TASK INSTRUCTIONS —
Among the entries below, how many lines include the string "Download"? Answer with only the number.

[Collected data entries]
==*==
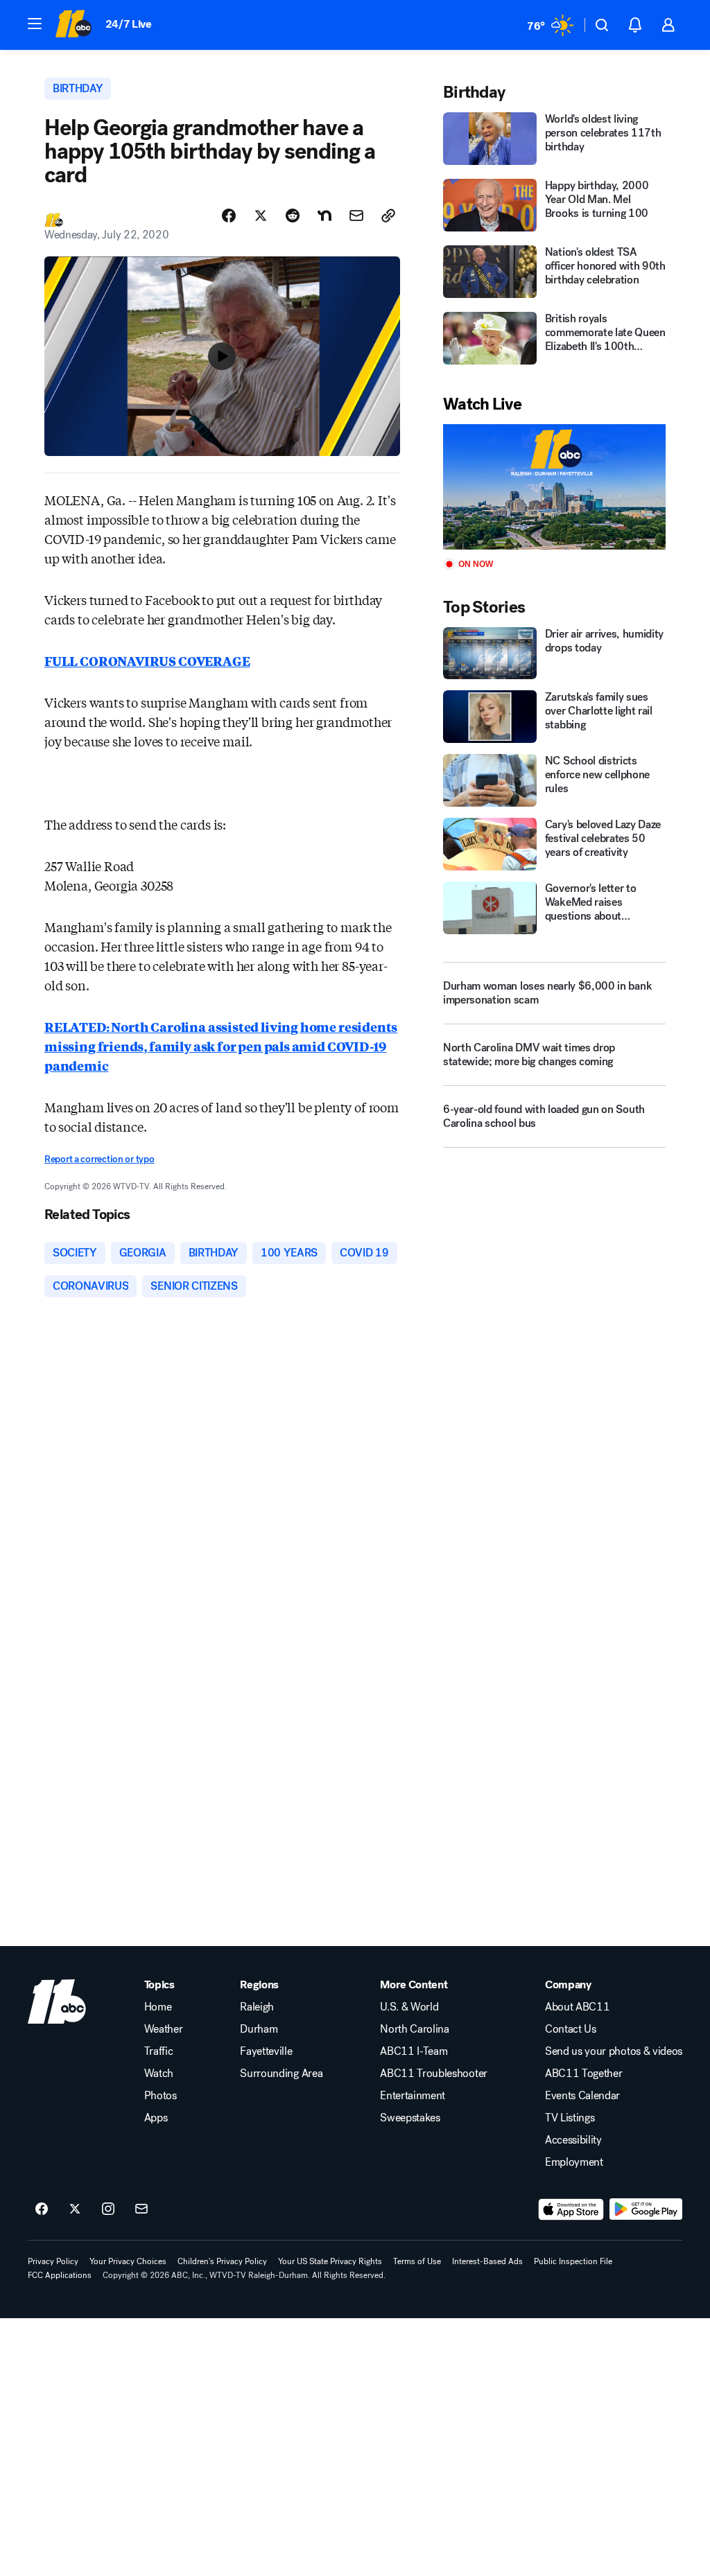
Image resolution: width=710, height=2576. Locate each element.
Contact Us (570, 2029)
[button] (34, 23)
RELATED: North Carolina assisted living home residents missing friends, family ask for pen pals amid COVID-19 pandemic (220, 1045)
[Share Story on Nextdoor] (324, 215)
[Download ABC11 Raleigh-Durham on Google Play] (645, 2209)
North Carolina (414, 2029)
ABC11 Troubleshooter (433, 2073)
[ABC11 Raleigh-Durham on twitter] (75, 2209)
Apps (156, 2117)
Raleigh (257, 2007)
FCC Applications (60, 2275)
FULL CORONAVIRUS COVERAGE (147, 660)
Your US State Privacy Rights (330, 2261)
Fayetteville (266, 2051)
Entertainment (412, 2095)
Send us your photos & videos (613, 2051)
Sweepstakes (410, 2117)
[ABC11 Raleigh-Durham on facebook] (41, 2209)
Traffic (158, 2051)
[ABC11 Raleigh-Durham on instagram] (108, 2209)
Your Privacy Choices (127, 2261)
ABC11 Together (584, 2073)
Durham (258, 2029)
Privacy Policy (53, 2261)
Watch (158, 2073)
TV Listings (569, 2117)
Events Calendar (582, 2095)
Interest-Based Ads (487, 2261)
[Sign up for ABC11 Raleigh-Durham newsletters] (141, 2209)
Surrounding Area (281, 2073)
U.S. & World (409, 2007)
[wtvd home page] (57, 2001)
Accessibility (573, 2140)
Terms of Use (417, 2261)
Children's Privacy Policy (222, 2261)
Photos (160, 2095)
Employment (574, 2162)
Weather (163, 2029)
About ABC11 (577, 2007)
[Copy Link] (388, 215)
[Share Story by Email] (356, 215)
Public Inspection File (573, 2261)
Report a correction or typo (99, 1159)
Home (158, 2007)
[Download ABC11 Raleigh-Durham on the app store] (571, 2209)
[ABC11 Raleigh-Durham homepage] (73, 25)
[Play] (554, 487)
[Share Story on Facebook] (229, 215)
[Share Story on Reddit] (292, 215)
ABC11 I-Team (413, 2051)
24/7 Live (128, 24)
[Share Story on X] (260, 215)
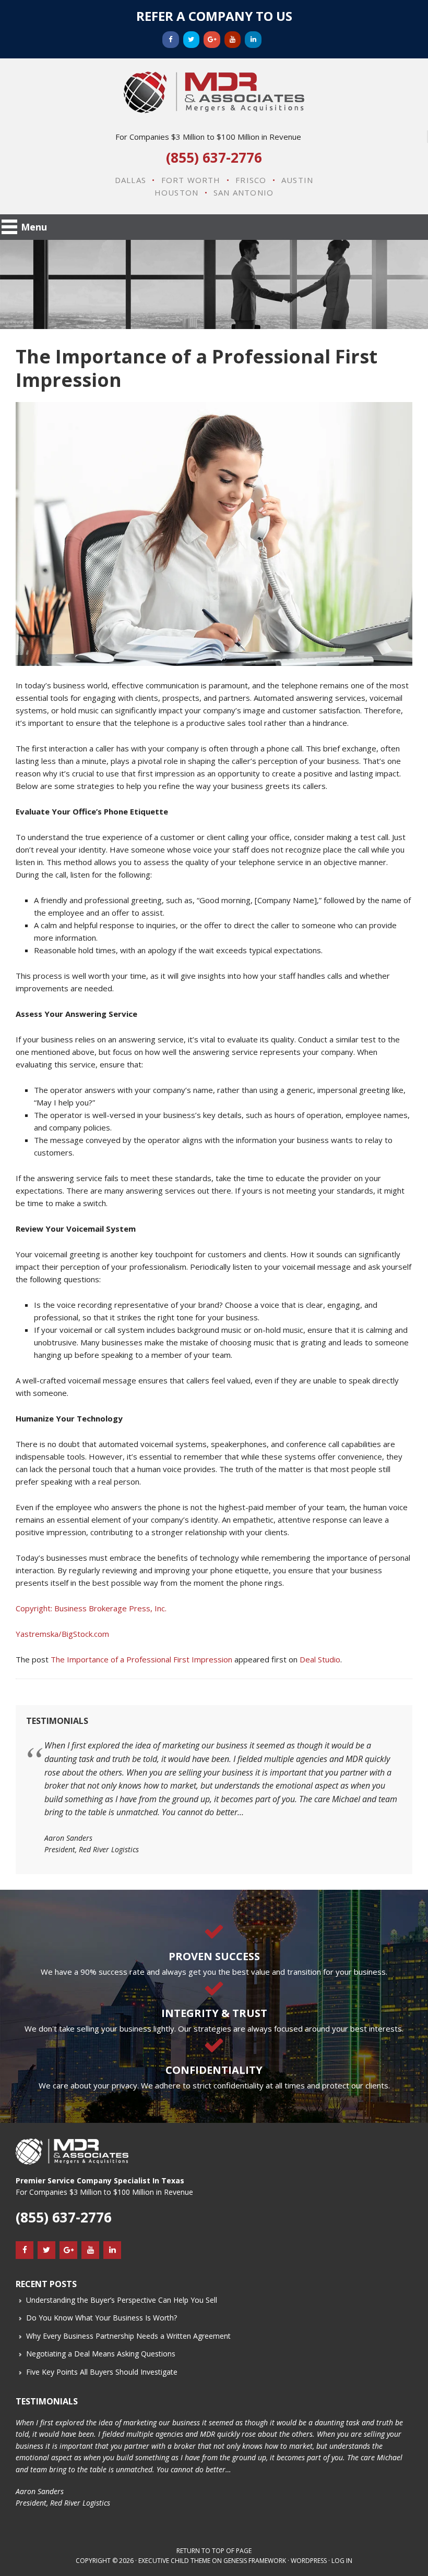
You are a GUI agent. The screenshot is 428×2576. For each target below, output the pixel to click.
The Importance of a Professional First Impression (141, 1659)
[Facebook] (170, 39)
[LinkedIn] (253, 39)
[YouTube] (232, 39)
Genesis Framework (254, 2560)
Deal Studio (320, 1659)
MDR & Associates (214, 92)
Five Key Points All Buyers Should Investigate (101, 2372)
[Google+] (212, 39)
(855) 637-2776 (214, 157)
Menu (34, 227)
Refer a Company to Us (214, 16)
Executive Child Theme (174, 2560)
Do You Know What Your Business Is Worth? (101, 2318)
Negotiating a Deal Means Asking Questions (100, 2354)
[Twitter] (191, 39)
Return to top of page (214, 2550)
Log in (341, 2560)
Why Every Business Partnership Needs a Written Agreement (128, 2336)
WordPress (309, 2560)
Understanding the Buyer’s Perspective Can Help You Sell (121, 2300)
==*==
RESPONSE AREA —
2